Threads is already much much igger than the entire Fediverse, I don’t see what is there to lose?
Currently tge Fediverse is mostly drawing in tech geeks, which are unlikely to leave either way. Federation with Threads might actually pull in “normal” users.
A natural network effect will pull in users in a network. Watering down our decentralized network with Metas network will make all of Fediverses advantages indistinguishable from the users perspective. Decentralization is not something you experience as a user anyway so there will be no obvious reason for someone coming from threads to switch over to the Fediverese. The other way round is more likely. Meta has insane design and market power to push out better Apps, faster CDNs and marketing to give users a better “Fediverse”.
That solely depends on you! There will always be a need for a decentralized open source social media network and as long as there isn’t any other alternative that can achieve that the people who rely on it won’t go anywhere.
Yes, but I advocate for decentralized social media to become the status quo and not the fallback role when corpo controlled media ends it’s life cycle via enshittification again.
You can only act yourself and try to convince others. So yes federating with threads seems to be a big step in that direction.

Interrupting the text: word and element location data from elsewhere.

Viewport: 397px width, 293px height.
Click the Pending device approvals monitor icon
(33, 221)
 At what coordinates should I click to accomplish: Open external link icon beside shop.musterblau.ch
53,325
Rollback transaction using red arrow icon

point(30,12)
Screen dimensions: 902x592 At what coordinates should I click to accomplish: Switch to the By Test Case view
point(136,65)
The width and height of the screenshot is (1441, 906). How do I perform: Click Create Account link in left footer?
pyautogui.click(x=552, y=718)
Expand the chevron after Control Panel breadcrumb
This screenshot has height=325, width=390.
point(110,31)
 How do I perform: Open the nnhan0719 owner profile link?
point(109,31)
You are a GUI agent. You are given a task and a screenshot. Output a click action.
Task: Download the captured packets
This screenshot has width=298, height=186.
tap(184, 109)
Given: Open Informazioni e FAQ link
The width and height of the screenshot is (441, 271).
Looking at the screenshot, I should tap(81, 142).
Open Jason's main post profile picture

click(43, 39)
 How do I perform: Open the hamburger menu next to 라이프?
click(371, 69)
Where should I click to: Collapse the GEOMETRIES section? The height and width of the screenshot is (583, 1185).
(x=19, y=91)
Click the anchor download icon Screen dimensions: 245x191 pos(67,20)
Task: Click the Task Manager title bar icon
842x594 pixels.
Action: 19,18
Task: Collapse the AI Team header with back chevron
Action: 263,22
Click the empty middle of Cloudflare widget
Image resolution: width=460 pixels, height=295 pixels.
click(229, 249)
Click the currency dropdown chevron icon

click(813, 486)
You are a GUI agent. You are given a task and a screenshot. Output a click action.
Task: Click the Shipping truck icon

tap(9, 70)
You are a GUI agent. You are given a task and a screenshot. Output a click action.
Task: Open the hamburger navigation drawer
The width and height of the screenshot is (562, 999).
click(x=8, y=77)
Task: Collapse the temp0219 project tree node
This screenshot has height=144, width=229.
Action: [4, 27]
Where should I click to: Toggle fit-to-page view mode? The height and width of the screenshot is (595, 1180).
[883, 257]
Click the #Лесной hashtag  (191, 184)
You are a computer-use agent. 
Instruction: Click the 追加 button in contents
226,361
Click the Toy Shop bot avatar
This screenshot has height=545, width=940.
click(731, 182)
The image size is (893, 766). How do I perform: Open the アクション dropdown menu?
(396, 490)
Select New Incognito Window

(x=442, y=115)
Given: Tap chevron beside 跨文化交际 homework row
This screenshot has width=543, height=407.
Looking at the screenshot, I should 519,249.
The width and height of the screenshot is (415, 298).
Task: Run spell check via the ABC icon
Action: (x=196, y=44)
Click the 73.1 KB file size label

It’s already irrelevant, it’s never been. The Fediverse is well over a decade old and most people don’t know it exists.
It’s irrelevant to you, but a community doesn’t have to be massive for it to be important to it’s users, it just has to be big enough for people to get something out of it regularly to keep the existing userbase engaged. Lemmy pre-migration is a great example. But if enough people leave in a short timespan it’s really hard to keep the remaining userbase engaged after that drop-off. XMPP is a good example of this actually happening, I had a bunch of friends on there for years. When google pulled the rug, a lot of users lost a lot of their reasons for sticking around. It’s a shell of itself now.
XMPP was largely irrelevant before Google and went back to being that way after Google and a bunch of newer tech. It wasn’t directly connected to Google. Nothing outside of someone’s blog would even indicate that. I didn’t say it’s irrelevant to me. To me is not important. Globally and in terms of social media it is in fact irrelevant. Not even sure why you said irrelevant to me that doesn’t even match the context
I had a community of people I would talk to on XMPP, the introduction of gchat brought more a lot more users we could IM with, gchat broke off from XMPP and most of my friends abandoned XMPP to stay with the userbase on gchat. I stayed logged on to XMPP for a while, a couple people did, but most of our discussions had moved to gchat. How can I come to any conclusion other than that this was connected to gchat?
The person you replied to was talking about killing an existing social network by making it irrelevant. A community can definitely be alive while being irrelevant “globally and in terms of social media”. It dies when it loses relevance to its userbase.